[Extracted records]
=-=-=

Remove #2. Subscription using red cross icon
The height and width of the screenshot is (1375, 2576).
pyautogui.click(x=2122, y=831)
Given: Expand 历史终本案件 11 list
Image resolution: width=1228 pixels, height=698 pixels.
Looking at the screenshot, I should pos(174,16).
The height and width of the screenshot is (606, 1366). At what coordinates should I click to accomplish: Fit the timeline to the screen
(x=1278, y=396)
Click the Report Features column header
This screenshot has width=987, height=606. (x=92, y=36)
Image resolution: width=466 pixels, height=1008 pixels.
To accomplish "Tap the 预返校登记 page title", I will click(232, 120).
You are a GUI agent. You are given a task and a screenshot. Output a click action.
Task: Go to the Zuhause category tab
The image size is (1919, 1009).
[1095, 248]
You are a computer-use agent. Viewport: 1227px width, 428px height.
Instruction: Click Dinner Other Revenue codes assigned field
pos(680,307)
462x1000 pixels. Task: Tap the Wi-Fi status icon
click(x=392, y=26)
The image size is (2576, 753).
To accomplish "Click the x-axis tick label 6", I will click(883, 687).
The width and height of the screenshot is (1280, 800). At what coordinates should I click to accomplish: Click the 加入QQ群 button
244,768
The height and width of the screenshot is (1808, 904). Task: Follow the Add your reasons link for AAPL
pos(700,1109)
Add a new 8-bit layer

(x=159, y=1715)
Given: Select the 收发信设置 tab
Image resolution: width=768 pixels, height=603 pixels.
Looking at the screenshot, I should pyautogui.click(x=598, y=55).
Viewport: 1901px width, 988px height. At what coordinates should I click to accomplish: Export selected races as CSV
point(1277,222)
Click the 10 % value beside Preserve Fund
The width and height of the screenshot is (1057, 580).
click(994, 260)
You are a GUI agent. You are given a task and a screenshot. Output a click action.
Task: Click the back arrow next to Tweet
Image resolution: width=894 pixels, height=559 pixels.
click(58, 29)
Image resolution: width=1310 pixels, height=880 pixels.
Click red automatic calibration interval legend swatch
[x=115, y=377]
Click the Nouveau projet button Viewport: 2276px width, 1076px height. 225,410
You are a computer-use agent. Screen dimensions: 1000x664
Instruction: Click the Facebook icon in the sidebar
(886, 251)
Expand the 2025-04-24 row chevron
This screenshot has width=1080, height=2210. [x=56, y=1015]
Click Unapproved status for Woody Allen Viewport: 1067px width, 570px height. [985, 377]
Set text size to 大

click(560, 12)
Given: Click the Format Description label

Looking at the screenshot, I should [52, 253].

=-=-=

WORK ITEM: Go through the data and retype all of it exactly.

ANSWER FOR THE TASK:
Remove #2. Subscription using red cross icon
The height and width of the screenshot is (1375, 2576).
pyautogui.click(x=2122, y=831)
Given: Expand 历史终本案件 11 list
Image resolution: width=1228 pixels, height=698 pixels.
Looking at the screenshot, I should pos(174,16).
The height and width of the screenshot is (606, 1366). At what coordinates should I click to accomplish: Fit the timeline to the screen
(x=1278, y=396)
Click the Report Features column header
This screenshot has width=987, height=606. (x=92, y=36)
Image resolution: width=466 pixels, height=1008 pixels.
To accomplish "Tap the 预返校登记 page title", I will click(232, 120).
You are a GUI agent. You are given a task and a screenshot. Output a click action.
Task: Go to the Zuhause category tab
The image size is (1919, 1009).
[1095, 248]
You are a computer-use agent. Viewport: 1227px width, 428px height.
Instruction: Click Dinner Other Revenue codes assigned field
pos(680,307)
462x1000 pixels. Task: Tap the Wi-Fi status icon
click(x=392, y=26)
The image size is (2576, 753).
To accomplish "Click the x-axis tick label 6", I will click(883, 687).
The width and height of the screenshot is (1280, 800). At what coordinates should I click to accomplish: Click the 加入QQ群 button
244,768
The height and width of the screenshot is (1808, 904). Task: Follow the Add your reasons link for AAPL
pos(700,1109)
Add a new 8-bit layer

(x=159, y=1715)
Given: Select the 收发信设置 tab
Image resolution: width=768 pixels, height=603 pixels.
Looking at the screenshot, I should pyautogui.click(x=598, y=55).
Viewport: 1901px width, 988px height. At what coordinates should I click to accomplish: Export selected races as CSV
point(1277,222)
Click the 10 % value beside Preserve Fund
The width and height of the screenshot is (1057, 580).
click(994, 260)
You are a GUI agent. You are given a task and a screenshot. Output a click action.
Task: Click the back arrow next to Tweet
Image resolution: width=894 pixels, height=559 pixels.
click(58, 29)
Image resolution: width=1310 pixels, height=880 pixels.
Click red automatic calibration interval legend swatch
[x=115, y=377]
Click the Nouveau projet button Viewport: 2276px width, 1076px height. 225,410
You are a computer-use agent. Screen dimensions: 1000x664
Instruction: Click the Facebook icon in the sidebar
(886, 251)
Expand the 2025-04-24 row chevron
This screenshot has width=1080, height=2210. [x=56, y=1015]
Click Unapproved status for Woody Allen Viewport: 1067px width, 570px height. [985, 377]
Set text size to 大

click(560, 12)
Given: Click the Format Description label

Looking at the screenshot, I should [52, 253].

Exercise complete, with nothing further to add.